The News Desk is a collection of news, notes and breaking items affecting the Fredericksburg community.
Map was Lee’s reminder of Stonewall’s last battle
Robert E. Lee may not be the “Marble Man” that some historians have portrayed.
But he isn’t known for displaying his emotions, especially during wartime.
That’s part of what makes the artifact newly exhibited at the National Park Service’s Chancellorsville Visitor Center so intriguing and poignant.
This battlefield map is Lee’s last physical link to Thomas J. “Stonewall” Jackson, his most trusted commander and partner in some of his greatest battlefield victories.

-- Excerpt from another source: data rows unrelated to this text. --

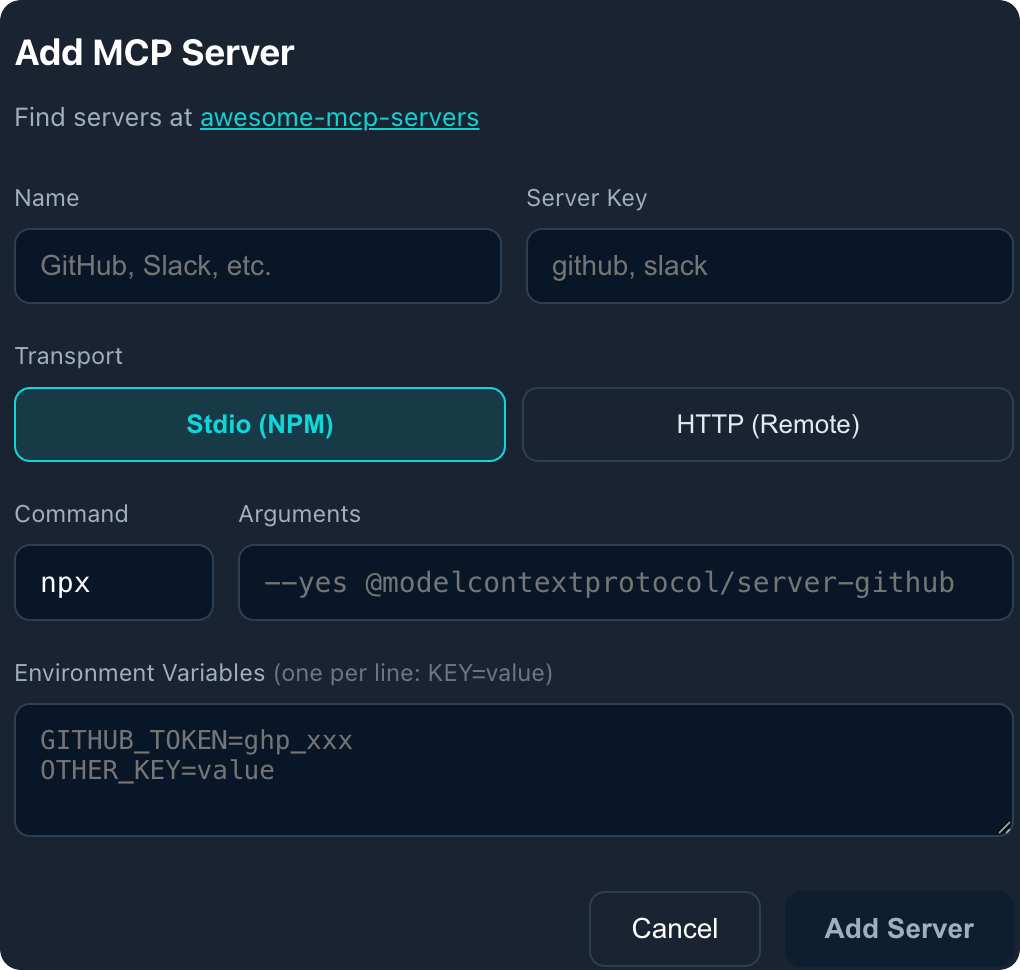Click the server-github arguments placeholder
The image size is (1020, 970).
(626, 582)
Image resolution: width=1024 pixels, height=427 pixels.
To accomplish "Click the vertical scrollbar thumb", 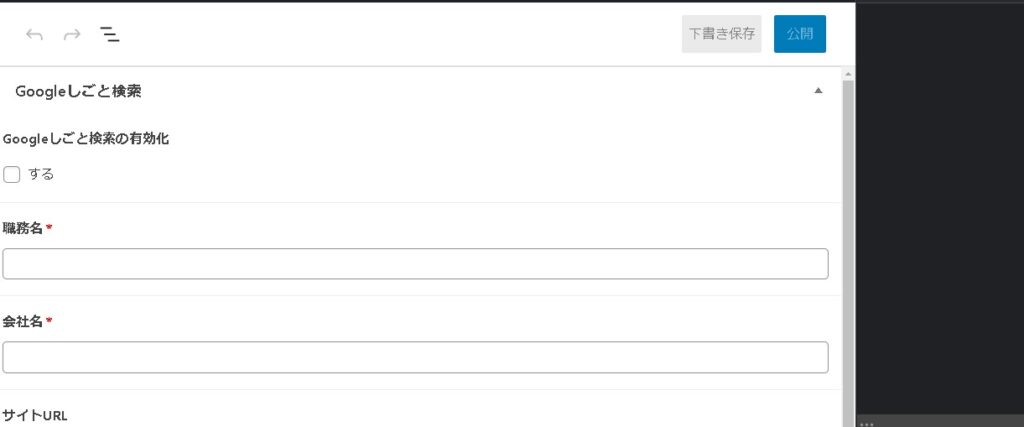I will click(x=849, y=250).
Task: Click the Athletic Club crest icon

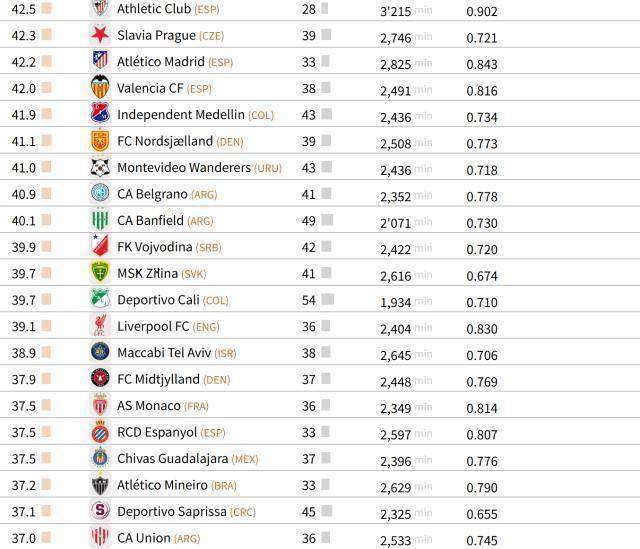Action: click(x=100, y=9)
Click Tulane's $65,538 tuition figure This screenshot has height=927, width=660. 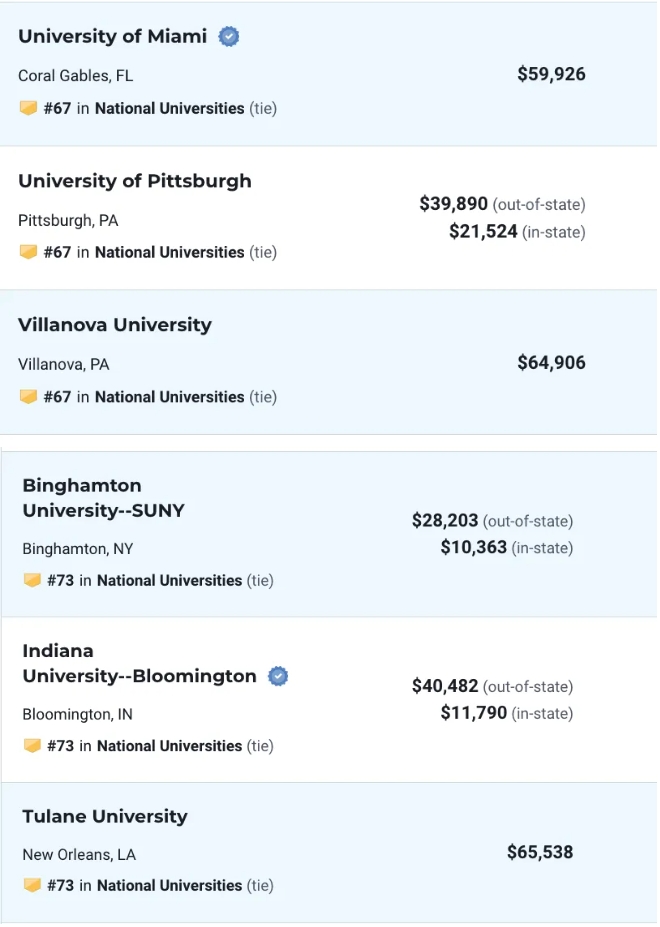(540, 852)
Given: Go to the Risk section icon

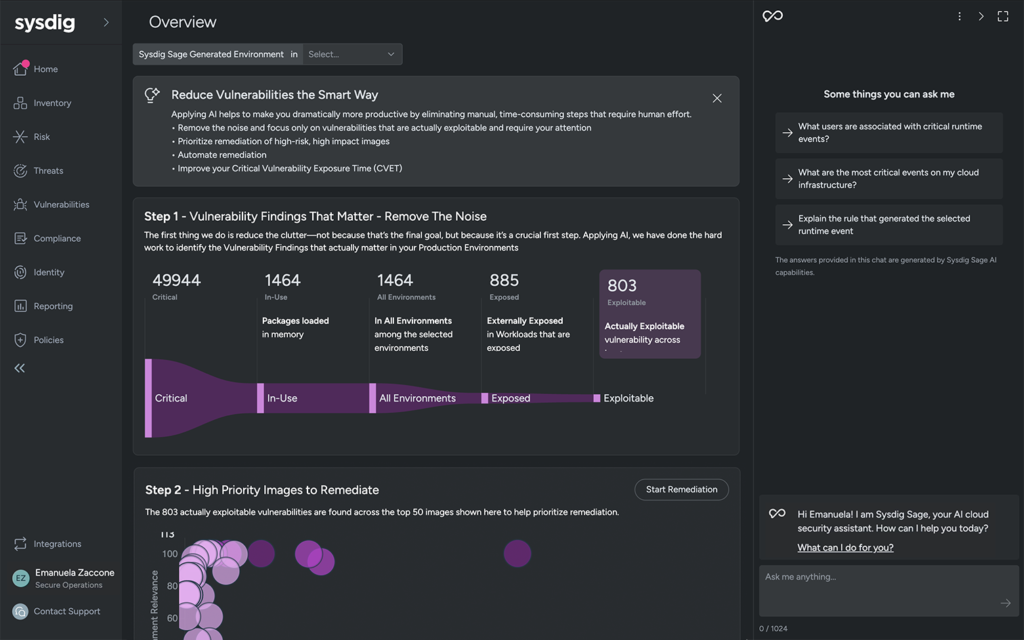Looking at the screenshot, I should [x=20, y=136].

“It is certainly the greatest artifact in the park’s collection, and certainly one of the greatest relating to Jackson anywhere,” said John Hennessy, chief historian and chief of interpretation at Fredericksburg and Spotsylvania National Military Park.
“The suspicion is deep that he and Lee used it to plan May 2 [though we cannot prove that]—that the map served as the basis for their conception of the flank march,” he added in an email Tuesday, on the eve of the battle’s 150th anniversary. “If so, it is not just an artifact of a man, but of a moment—one of the famous moments of the war. Not many of those exist anywhere.”
The small, pencil-drawn map was sketched—presumably on the battlefield—by Jackson during the Chancellorsville campaign in early May 1863, considered by many to be Lee’s shining triumph in the entire American Civil War. It is signed “T.J.J.”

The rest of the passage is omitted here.